:: Tareas obligatorias ::
1. Según el fragmento, ¿qué animales aparecen representados compartiendo charcas?
2. Reproduce de forma literal todo lo que va en el fragmento desde "Desde la butaca" hasta "de su fauna.".

:: Fragmento ::
╔══

Imagino que todos recordáis la novela titulada “El Paciente Inglés”, una dramática historia de amor en tiempos de guerra que hace unos años fue llevada al cine con bastante éxito. En uno de los vericuetos del relato, se nos describían las extraordinarias pinturas rupestres descubierta por el protagonista de la historia, entre las que destacaba la imagen de un antiguo nadador disfrutando de un refrescante baño allí donde ahora sólo queda roca y arena.
Desde la butaca de un cine, la historia del conde Lazlo Almasy y su descubrimiento puede antojársenos extremadamente casual, pero en realidad resulta bastante menos rara de lo que podéis imaginar, ya que las piedras del desierto esconden a menudo figuraciones grabadas por las manos de misteriosos garamantes, en las que aparecen representados paisajes pretéritos del Sáhara y excelentes retratos de su fauna.
Las bellísimas representaciones de jirafas ramoneando entre acacias, de hipopótamos y cocodrilos compartiendo charcas, de retorcidas batallas entre pitones y sus presas o de todo un elenco de actividades desarrolladas por los antiguos habitantes del Sáhara, nos recuerdan el vibrante pulso que llegó a latir durante el neolítico en el vientre de este ahora reseco rincón del mundo.

╚══

:: Listado de datos ::

╔══

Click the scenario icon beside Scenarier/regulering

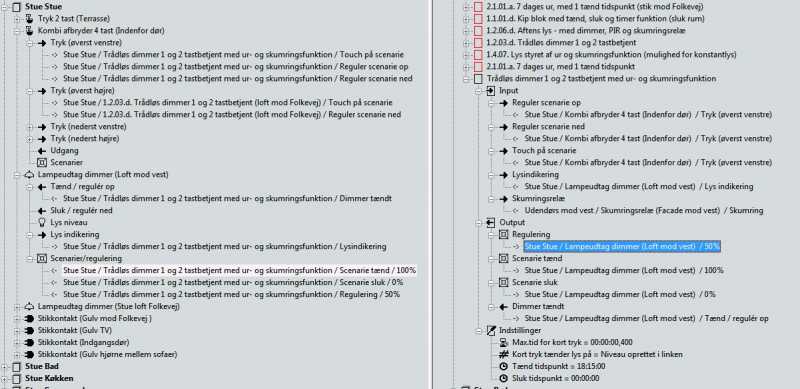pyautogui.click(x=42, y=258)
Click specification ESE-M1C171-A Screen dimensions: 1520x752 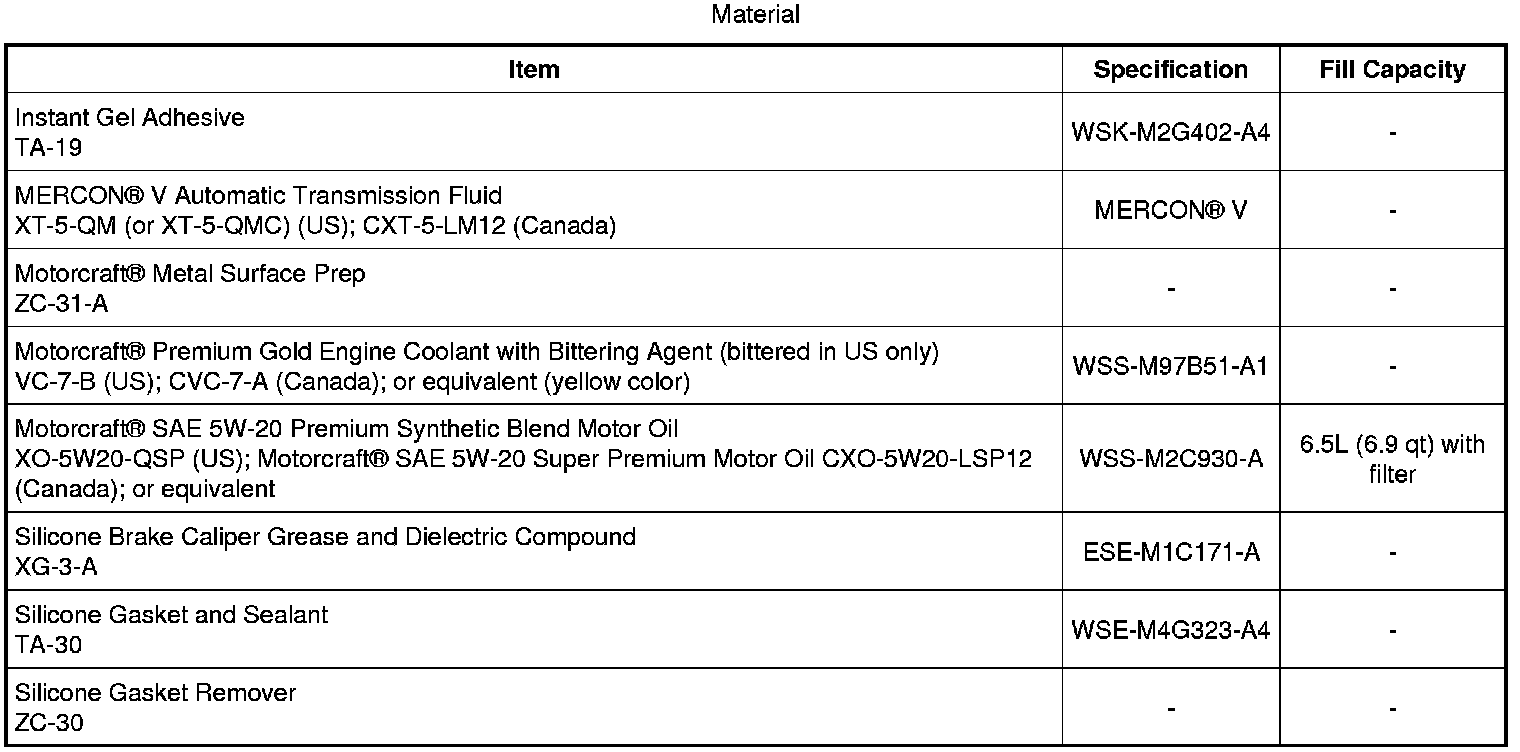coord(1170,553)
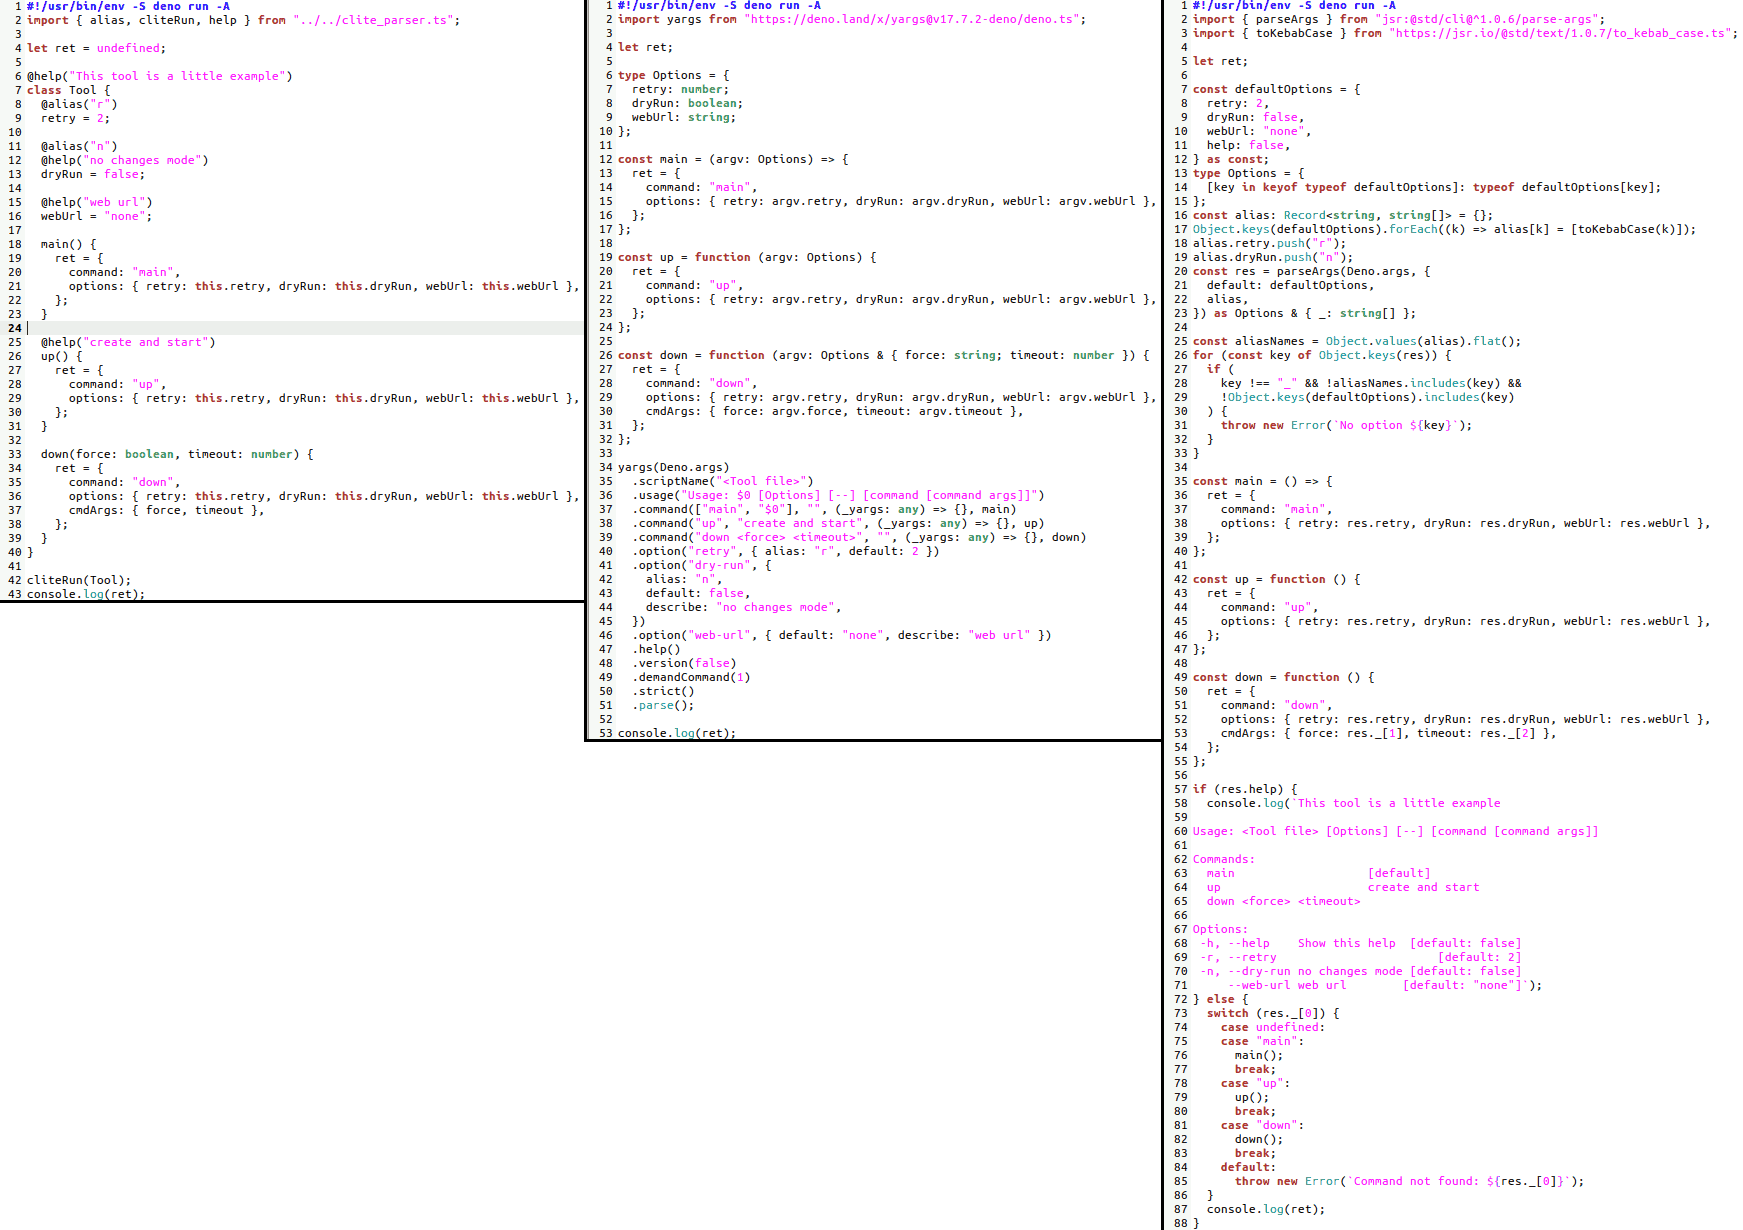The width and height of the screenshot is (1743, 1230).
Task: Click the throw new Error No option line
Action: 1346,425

╚══

:: Soluciones ::
1. Hipopótamos y cocodrilos.

2.
Desde la butaca de un cine, la historia del conde Lazlo Almasy y su descubrimiento puede antojársenos extremadamente casual, pero en realidad resulta bastante menos rara de lo que podéis imaginar, ya que las piedras del desierto esconden a menudo figuraciones grabadas por las manos de misteriosos garamantes, en las que aparecen representados paisajes pretéritos del Sáhara y excelentes retratos de su fauna.